§ Task brief:
Copy word for word the lines from the start of the records through the line that contains "MAMH (1170, 205)", both included.

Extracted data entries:

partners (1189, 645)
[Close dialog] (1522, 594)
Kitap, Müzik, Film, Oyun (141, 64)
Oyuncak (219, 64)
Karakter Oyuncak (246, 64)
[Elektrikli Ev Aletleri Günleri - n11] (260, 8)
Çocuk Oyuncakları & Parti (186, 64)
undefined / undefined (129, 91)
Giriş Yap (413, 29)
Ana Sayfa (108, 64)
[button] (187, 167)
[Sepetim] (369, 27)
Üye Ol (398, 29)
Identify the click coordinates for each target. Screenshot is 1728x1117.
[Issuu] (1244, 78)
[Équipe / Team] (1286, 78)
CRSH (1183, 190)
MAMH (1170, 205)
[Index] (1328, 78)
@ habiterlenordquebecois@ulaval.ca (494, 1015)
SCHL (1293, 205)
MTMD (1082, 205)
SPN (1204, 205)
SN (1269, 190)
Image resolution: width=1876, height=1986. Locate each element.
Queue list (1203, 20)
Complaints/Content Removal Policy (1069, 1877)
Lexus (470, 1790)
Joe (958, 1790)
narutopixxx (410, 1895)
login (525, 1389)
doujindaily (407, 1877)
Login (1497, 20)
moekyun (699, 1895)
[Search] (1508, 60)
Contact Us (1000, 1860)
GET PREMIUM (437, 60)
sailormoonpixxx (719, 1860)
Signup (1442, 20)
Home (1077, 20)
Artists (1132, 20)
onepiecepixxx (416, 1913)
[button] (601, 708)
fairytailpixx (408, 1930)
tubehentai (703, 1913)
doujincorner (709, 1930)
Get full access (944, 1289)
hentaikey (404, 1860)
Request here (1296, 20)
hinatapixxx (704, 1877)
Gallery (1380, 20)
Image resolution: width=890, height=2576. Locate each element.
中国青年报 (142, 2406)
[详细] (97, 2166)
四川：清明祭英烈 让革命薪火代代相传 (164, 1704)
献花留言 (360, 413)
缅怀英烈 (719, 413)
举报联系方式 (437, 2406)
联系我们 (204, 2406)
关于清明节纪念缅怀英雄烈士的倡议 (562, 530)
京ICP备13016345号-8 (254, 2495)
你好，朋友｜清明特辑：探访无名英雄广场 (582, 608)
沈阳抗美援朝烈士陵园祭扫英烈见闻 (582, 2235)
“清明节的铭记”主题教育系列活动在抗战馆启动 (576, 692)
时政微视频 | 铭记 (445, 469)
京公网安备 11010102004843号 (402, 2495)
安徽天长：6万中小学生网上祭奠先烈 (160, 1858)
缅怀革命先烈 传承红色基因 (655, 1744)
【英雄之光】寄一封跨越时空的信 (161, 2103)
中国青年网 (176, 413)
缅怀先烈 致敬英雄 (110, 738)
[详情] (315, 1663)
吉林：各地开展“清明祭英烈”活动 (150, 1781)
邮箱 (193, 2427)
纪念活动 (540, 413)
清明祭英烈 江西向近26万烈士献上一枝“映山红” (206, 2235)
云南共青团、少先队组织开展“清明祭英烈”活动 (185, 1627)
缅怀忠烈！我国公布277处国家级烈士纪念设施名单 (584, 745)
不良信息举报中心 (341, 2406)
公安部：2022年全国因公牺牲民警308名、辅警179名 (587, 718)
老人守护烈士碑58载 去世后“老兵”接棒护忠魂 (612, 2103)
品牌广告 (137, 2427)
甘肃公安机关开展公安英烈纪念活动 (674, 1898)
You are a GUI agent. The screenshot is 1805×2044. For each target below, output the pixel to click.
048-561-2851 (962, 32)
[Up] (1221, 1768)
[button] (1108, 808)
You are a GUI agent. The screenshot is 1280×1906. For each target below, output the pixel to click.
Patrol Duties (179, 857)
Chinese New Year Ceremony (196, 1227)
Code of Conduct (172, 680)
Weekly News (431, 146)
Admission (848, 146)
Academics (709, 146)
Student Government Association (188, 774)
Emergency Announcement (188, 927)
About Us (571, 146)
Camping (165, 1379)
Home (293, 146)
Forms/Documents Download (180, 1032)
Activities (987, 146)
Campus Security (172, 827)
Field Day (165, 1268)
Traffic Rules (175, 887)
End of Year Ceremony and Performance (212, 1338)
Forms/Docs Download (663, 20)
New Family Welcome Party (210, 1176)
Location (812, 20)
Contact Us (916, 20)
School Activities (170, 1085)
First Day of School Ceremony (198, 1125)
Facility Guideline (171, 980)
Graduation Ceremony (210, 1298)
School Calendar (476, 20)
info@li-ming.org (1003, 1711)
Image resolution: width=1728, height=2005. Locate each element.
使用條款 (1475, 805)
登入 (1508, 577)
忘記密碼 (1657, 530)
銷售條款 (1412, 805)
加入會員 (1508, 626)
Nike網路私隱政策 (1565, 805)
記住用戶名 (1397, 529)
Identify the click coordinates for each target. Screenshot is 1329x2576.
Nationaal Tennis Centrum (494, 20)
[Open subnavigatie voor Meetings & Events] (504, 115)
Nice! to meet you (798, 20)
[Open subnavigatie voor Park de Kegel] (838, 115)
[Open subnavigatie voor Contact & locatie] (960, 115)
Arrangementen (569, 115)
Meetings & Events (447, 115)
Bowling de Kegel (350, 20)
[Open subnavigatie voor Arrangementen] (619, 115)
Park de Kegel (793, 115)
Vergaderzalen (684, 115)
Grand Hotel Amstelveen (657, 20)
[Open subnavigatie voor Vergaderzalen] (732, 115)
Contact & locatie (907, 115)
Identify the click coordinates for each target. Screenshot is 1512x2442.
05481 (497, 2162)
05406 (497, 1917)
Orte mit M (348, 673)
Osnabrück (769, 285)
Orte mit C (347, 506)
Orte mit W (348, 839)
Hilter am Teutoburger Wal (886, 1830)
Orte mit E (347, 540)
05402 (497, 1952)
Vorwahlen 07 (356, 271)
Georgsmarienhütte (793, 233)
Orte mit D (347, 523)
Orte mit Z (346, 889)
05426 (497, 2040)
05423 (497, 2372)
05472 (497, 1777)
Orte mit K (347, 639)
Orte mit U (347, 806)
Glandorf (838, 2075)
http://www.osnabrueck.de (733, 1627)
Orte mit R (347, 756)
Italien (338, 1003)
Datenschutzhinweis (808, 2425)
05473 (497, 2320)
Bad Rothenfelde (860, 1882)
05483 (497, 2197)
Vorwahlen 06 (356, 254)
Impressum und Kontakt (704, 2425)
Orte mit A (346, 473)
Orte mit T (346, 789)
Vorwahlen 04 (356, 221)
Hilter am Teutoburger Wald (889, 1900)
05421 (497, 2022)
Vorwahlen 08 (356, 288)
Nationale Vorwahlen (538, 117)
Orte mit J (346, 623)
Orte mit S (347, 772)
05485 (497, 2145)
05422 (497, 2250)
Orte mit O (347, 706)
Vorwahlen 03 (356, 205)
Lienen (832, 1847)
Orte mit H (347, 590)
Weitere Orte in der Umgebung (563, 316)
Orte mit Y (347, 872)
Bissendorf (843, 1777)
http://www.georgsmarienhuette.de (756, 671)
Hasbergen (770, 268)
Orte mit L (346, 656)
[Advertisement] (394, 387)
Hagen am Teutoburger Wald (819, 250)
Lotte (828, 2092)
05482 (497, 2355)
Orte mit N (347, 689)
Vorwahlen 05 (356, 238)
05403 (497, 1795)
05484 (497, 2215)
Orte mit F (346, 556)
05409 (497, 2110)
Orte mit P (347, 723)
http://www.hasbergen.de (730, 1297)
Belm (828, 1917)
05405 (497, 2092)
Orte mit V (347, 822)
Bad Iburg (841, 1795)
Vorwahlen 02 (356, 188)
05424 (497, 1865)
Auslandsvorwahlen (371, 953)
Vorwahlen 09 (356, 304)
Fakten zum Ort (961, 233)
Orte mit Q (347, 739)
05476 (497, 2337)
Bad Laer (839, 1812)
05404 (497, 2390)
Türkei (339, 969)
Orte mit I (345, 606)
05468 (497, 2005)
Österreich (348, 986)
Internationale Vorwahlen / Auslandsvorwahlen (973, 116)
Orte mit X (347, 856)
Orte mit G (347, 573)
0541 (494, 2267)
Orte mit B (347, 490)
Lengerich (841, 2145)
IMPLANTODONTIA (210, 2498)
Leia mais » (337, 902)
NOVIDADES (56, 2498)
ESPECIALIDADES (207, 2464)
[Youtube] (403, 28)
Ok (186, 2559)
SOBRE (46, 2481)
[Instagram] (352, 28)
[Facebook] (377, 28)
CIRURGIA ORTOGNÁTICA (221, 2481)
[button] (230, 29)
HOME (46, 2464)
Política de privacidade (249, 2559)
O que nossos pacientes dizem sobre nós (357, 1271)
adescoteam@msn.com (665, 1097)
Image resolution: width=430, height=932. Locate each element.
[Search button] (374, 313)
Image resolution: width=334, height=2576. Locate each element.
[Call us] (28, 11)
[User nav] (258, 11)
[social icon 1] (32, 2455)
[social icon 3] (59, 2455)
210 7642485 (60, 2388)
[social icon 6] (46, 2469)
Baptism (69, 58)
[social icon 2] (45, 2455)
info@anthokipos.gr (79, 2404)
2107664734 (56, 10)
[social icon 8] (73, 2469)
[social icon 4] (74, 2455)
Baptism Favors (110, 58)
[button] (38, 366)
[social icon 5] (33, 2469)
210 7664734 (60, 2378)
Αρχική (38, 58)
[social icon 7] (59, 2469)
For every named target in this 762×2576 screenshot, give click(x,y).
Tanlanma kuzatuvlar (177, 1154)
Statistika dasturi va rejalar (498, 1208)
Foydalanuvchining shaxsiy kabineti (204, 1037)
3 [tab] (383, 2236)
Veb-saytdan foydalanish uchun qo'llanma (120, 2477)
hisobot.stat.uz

§ Exercise answer:
partners (1189, 645)
[Close dialog] (1522, 594)
Kitap, Müzik, Film, Oyun (141, 64)
Oyuncak (219, 64)
Karakter Oyuncak (246, 64)
[Elektrikli Ev Aletleri Günleri - n11] (260, 8)
Çocuk Oyuncakları & Parti (186, 64)
undefined / undefined (129, 91)
Giriş Yap (413, 29)
Ana Sayfa (108, 64)
[button] (187, 167)
[Sepetim] (369, 27)
Üye Ol (398, 29)
Identify the click coordinates for each target. Screenshot is 1728x1117.
[Issuu] (1244, 78)
[Équipe / Team] (1286, 78)
CRSH (1183, 190)
MAMH (1170, 205)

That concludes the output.